*PROVIDED RECORDS*:
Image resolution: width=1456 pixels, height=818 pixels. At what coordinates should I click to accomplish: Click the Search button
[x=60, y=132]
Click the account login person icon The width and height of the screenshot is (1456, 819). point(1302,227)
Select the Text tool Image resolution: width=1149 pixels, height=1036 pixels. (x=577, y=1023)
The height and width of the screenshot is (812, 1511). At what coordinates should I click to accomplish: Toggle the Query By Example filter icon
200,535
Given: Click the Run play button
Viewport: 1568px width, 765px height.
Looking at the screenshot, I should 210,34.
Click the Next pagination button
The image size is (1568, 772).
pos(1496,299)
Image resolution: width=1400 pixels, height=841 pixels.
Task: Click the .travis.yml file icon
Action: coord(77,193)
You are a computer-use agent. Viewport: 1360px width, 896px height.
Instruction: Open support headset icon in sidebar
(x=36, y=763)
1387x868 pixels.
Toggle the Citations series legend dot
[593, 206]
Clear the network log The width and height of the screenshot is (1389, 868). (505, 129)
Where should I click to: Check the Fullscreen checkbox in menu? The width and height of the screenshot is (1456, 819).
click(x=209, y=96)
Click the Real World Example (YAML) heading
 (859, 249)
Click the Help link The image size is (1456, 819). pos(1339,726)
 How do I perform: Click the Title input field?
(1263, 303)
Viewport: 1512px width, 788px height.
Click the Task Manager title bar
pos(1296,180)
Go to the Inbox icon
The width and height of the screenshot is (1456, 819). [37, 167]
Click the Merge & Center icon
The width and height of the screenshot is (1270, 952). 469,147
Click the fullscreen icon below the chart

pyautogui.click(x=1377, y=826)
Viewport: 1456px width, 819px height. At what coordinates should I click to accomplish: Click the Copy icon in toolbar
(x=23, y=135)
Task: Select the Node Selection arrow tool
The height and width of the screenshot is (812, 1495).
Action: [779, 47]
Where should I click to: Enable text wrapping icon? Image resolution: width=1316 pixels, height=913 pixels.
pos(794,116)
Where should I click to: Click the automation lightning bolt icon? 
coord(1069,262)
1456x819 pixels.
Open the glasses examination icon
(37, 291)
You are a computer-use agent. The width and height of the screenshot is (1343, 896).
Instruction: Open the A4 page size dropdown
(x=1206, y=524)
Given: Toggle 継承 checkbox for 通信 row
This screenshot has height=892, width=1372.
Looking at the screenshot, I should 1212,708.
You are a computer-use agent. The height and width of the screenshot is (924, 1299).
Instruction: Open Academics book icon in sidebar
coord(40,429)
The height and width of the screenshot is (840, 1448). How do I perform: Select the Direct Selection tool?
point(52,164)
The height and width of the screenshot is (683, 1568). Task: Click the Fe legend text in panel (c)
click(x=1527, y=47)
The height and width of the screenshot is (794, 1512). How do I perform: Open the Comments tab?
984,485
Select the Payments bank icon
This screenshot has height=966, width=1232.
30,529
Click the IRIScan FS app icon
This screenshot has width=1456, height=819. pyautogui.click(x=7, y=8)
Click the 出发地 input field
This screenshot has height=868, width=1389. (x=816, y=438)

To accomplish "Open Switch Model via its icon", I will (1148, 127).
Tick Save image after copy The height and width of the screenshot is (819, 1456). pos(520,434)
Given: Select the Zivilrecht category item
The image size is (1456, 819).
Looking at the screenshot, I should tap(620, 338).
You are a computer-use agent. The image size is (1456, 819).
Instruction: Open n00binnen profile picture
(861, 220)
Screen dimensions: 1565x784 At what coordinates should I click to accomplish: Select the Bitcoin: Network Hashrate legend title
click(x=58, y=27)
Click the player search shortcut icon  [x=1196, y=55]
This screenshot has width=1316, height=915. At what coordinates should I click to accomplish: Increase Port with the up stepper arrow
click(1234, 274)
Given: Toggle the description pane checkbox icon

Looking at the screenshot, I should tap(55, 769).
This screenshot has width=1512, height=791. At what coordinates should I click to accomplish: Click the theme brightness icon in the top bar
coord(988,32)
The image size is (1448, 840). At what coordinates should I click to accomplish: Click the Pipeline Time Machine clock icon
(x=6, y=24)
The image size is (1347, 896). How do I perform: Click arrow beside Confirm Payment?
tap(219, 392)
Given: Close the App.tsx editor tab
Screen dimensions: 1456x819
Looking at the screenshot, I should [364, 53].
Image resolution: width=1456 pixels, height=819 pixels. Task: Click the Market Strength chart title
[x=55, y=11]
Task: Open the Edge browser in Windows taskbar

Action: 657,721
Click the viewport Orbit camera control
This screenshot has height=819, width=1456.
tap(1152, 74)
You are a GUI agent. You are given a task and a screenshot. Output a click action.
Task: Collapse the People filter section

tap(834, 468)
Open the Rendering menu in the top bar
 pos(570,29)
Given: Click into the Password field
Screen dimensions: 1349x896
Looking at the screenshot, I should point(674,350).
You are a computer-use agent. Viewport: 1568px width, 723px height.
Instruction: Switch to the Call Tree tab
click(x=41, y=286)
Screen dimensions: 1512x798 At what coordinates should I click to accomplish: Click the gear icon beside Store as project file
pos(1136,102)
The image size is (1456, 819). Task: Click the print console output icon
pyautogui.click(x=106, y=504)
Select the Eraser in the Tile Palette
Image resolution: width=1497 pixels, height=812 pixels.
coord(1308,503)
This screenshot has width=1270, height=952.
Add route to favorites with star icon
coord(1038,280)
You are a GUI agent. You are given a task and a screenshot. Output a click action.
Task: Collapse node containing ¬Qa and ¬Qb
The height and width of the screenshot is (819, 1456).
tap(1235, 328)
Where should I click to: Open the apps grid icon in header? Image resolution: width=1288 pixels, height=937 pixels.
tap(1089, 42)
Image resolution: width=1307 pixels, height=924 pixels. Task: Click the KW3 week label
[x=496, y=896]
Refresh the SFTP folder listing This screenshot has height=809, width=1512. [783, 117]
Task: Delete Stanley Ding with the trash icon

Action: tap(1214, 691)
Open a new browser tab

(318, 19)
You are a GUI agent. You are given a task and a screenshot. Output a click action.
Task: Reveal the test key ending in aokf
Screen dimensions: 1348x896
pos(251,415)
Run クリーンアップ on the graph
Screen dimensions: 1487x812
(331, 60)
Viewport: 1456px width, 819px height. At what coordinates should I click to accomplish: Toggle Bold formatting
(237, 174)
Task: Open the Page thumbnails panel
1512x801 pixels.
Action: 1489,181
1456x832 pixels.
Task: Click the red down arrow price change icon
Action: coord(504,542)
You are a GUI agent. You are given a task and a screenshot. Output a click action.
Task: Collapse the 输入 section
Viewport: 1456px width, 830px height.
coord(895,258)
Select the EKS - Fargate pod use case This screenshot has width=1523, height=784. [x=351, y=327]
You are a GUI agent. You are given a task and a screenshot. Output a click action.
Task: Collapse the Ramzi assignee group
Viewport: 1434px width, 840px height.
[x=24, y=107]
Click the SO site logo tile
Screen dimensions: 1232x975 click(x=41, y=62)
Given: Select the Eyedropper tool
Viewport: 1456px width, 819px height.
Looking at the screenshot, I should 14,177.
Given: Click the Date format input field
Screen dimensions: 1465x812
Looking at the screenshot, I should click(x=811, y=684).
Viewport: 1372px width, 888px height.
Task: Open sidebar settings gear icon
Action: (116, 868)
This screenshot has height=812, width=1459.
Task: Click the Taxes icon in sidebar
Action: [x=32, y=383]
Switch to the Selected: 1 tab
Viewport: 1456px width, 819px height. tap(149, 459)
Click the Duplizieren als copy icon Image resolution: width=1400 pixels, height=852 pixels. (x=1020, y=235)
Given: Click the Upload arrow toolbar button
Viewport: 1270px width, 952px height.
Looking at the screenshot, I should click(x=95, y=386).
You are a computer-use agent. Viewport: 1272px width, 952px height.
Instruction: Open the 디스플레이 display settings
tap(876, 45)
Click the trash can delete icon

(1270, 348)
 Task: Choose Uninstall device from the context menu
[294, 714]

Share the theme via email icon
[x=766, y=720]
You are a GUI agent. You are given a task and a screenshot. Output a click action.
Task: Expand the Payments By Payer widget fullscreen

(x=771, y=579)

*PROBLEM DESCRIPTION*:
Only the lines from the one bearing "Viewport: 1434px width, 840px height." to the end of the material belong in the answer; set them down verbatim.

*TASK SOLUTION*:
Viewport: 1434px width, 840px height.
[x=24, y=107]
Click the SO site logo tile
Screen dimensions: 1232x975 click(x=41, y=62)
Given: Select the Eyedropper tool
Viewport: 1456px width, 819px height.
Looking at the screenshot, I should 14,177.
Given: Click the Date format input field
Screen dimensions: 1465x812
Looking at the screenshot, I should click(x=811, y=684).
Viewport: 1372px width, 888px height.
Task: Open sidebar settings gear icon
Action: (116, 868)
This screenshot has height=812, width=1459.
Task: Click the Taxes icon in sidebar
Action: [x=32, y=383]
Switch to the Selected: 1 tab
Viewport: 1456px width, 819px height. tap(149, 459)
Click the Duplizieren als copy icon Image resolution: width=1400 pixels, height=852 pixels. (x=1020, y=235)
Given: Click the Upload arrow toolbar button
Viewport: 1270px width, 952px height.
Looking at the screenshot, I should click(x=95, y=386).
You are a computer-use agent. Viewport: 1272px width, 952px height.
Instruction: Open the 디스플레이 display settings
tap(876, 45)
Click the trash can delete icon

(1270, 348)
 Task: Choose Uninstall device from the context menu
[294, 714]

Share the theme via email icon
[x=766, y=720]
You are a GUI agent. You are given a task and a screenshot. Output a click action.
Task: Expand the Payments By Payer widget fullscreen

(x=771, y=579)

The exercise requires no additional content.